**Task directions:**
Locate every line in the records below that holds the word "quick" and return each one.

BEGIN Task material

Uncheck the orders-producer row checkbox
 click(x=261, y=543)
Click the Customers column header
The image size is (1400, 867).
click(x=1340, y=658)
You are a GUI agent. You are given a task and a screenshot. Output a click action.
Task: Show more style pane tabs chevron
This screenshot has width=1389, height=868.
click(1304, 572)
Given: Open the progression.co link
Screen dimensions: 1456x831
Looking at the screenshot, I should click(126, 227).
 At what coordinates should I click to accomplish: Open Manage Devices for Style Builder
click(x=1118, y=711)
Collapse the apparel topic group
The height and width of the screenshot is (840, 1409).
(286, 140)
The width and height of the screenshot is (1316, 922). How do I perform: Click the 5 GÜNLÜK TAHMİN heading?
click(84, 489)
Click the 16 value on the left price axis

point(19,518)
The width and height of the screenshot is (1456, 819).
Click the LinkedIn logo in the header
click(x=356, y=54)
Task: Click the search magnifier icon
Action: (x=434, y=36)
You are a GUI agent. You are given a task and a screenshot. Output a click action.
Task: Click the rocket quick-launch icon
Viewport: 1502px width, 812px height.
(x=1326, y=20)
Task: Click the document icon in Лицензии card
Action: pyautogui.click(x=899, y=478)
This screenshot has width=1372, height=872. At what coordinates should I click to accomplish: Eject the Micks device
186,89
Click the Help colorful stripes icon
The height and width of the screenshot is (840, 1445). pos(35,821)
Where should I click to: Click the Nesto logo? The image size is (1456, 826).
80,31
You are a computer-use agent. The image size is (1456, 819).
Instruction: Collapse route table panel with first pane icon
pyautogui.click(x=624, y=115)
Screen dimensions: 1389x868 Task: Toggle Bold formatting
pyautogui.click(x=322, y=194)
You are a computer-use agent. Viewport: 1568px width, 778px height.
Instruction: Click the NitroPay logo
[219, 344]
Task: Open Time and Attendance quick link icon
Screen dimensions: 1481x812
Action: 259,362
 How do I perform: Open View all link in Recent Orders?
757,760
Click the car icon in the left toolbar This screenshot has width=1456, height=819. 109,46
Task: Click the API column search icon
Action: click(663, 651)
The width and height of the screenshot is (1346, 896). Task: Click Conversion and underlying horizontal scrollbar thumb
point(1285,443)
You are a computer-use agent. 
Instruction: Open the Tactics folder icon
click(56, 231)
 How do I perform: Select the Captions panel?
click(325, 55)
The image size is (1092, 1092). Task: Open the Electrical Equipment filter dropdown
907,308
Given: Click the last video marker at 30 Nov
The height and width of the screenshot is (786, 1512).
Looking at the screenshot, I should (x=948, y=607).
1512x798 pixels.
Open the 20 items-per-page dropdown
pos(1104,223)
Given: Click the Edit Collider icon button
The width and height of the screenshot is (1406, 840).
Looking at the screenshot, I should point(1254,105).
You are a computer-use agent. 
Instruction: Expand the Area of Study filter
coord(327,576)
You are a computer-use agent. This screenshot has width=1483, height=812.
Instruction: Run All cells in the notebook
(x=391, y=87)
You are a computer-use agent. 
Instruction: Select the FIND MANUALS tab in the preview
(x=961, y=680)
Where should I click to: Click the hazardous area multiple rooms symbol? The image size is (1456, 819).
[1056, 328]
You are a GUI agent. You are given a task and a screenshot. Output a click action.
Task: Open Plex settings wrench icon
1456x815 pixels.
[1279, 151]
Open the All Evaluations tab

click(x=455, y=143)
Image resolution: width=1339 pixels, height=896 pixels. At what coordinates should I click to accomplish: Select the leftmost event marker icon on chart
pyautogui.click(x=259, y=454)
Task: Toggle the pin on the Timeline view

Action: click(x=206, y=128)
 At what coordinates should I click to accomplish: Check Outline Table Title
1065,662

END Task material

**Result of this task:**
Task: Click the rocket quick-launch icon
Task: Open Time and Attendance quick link icon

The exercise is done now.